3Dプリンタで作られた世界初のロボット型歩行支援機で下半身不随の人が歩行可能に
3Dプリンタで食べ物を出力することが可能になったり、リチウムイオンを印刷して作成する技術が発表されるなど、3Dプリンタはさまざま分野で活用され始めています。人間の手で作成すると緻密な作業が必要である小さなものまで出力可能な3Dプリンタは医学の分野にも進出しており、3Dプリンティング製品の開発・販売を行う3D SystemsはEkso Bionicsと共同で開発した世界初となるロボット型の歩行支援機を発表、実際に下半身不随の人が歩行支援機を使用して歩行する様子が公開されています。

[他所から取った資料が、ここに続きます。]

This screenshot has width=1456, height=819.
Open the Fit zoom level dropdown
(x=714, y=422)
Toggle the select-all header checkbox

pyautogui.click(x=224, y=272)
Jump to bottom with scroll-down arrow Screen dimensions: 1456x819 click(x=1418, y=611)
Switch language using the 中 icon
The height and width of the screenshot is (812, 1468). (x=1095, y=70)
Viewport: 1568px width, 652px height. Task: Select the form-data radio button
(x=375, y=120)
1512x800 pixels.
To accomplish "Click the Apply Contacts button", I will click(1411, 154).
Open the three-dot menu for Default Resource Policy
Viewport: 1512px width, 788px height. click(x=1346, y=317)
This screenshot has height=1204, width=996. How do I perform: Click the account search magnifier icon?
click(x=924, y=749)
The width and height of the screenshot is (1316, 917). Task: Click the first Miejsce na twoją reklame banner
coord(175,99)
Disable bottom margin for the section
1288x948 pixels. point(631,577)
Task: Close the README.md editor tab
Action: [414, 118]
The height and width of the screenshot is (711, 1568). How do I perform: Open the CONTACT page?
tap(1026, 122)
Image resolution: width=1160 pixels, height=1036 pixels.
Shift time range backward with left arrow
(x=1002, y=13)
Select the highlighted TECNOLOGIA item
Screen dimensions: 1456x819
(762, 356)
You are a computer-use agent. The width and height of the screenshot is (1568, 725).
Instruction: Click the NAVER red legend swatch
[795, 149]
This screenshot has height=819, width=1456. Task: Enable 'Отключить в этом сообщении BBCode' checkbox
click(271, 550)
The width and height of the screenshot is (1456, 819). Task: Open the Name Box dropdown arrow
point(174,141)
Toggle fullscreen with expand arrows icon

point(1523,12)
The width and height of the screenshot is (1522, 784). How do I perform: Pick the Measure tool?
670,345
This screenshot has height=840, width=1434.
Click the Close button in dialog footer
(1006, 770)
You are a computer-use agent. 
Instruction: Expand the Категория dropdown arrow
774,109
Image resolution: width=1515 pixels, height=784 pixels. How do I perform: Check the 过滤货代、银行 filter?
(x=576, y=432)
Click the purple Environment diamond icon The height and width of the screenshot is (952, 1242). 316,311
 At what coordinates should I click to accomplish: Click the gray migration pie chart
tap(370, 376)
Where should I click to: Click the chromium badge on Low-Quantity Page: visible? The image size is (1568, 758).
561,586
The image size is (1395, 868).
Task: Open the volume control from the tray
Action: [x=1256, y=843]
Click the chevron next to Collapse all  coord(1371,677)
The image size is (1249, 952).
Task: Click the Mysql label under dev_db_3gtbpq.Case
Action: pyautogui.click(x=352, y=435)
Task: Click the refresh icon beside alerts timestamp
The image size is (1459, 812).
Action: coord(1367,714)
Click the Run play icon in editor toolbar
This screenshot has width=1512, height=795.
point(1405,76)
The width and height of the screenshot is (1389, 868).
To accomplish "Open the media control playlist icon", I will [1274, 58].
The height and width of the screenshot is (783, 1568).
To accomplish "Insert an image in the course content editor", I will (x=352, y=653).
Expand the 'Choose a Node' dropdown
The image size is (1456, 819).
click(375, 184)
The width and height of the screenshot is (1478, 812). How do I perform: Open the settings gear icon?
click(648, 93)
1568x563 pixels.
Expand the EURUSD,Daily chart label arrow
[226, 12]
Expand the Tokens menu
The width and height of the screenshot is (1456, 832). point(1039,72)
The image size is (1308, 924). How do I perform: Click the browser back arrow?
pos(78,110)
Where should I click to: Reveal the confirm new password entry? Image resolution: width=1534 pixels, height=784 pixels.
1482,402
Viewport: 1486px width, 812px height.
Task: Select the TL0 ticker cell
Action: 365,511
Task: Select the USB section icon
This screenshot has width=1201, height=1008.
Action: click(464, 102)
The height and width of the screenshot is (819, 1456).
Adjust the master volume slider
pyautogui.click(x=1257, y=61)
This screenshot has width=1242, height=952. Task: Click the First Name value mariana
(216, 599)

3D Systems Prints First Hybrid Robotic Exoskeleton Enabling Amanda Boxtel To Walk Tall |
http://www.3dsystems.com/press-releases/3d-systems-prints-first-hybrid-robotic-exoskeleton-enabling-amanda-boxtel-walk-tall
Amanda Boxtelさんは1992年にスキー事故が原因で腰から下が不随になってしまい、医師から「もう二度と歩けることはないでしょう」と宣告されていました。しかしながら事故から22年が経過した2014年、ずっと車いすでの生活を余儀なくされていたBoxtelさんは3D SystemsとEkso Bionicsが共同で開発したロボット型の歩行支援機で実際に歩くことに成功します。
Boxtelさんが世界初となる3Dプリンタで出力されたロボット型の歩行支援機で歩いている様子は下記のムービーから確認可能です。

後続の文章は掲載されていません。